Exploring each of the haunted mansions, you'll have to solve puzzles, look out for secrets, and fend off any ghosts you come across as you move from room to dusty room - but this being a Nintendo game, the way you do this is a little bit different to how you'd expect. Rather than have some elaborate ghost trapping device, instead, Luigi comes armed with only a torch and a vacuum. Should you spot a ghost (and they're often not visible for that long), all you have to do is spin around and zap it with your torch by pressing A, before pressing the R Button to suck it up with your vacuum. Job's a good-un.
While the puzzles in the game aren't quite brain benders, they do require a fair knowledge of how things interact in the real world. Requiring you hold a bucket under a drain pipe to collect water in order to water a flower, or set fire to a log, or a lump of coal, so you can melt some ice, other puzzles even ask you to think about weights. One puzzle sees you standing on a platform that sinks when you step on it, but won't go down far enough for you to be able to access the room below. In order to make it descend properly, you'll have to pick up a bucket with your vacuum, fill it with goo, and then stand on the platform again, where your combined weight will weigh it down properly. Another puzzle in the game revolves around clocks, asking you to set a digital clock to the same time as an analogue display, which may be a challenge for younger children.
While none of the puzzles are impossible for a child to solve, the chances are there are a fair few that may leave them stumped - which is why it's a shame that there's nothing in the way of pointers. Certain puzzles require you to find hidden objects, which are only visible to your dark light torch, but there's nothing to hint at where these objects are. If your child comes up against a puzzle, and doesn't immediately see the answer, it's possible younger children may find themselves stuck for quite some time, as there's no hints system in the game, even when you get properly stuck. While it may not cause too much of a problem for older children who're more confident problem solvers, younger children may stumble if playing on their own.
Being a confident reader is a must here, too, as mission objectives, tutorials, and important plot points are all delivered through text, with no voice overs. Sample sentences include: "If this whole ghost hunting thing doesn't work out, you may have a future as a plumber!" and, on the trickier end of things, "Some determined geologists set up a mining operation in these snowcapped mountains, but they got scared and abandoned it when the ghosts moved in!"

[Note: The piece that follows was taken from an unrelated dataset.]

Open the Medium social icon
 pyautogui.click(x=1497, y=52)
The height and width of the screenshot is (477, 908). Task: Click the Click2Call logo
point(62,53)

Although it's set in a series of haunted houses, there's little for parents to be concerned about here. While younger children may not like the ghosts, it's actually much less scary than a ghost train, as there's nothing that looks genuinely frightening. The vast majority of the ghosts simply look like a different coloured version of Casper, with the only vaguely realistic looking enemy being a mummy - but even then, all you have to do is suck the bandages off to reveal a ghost on stilts!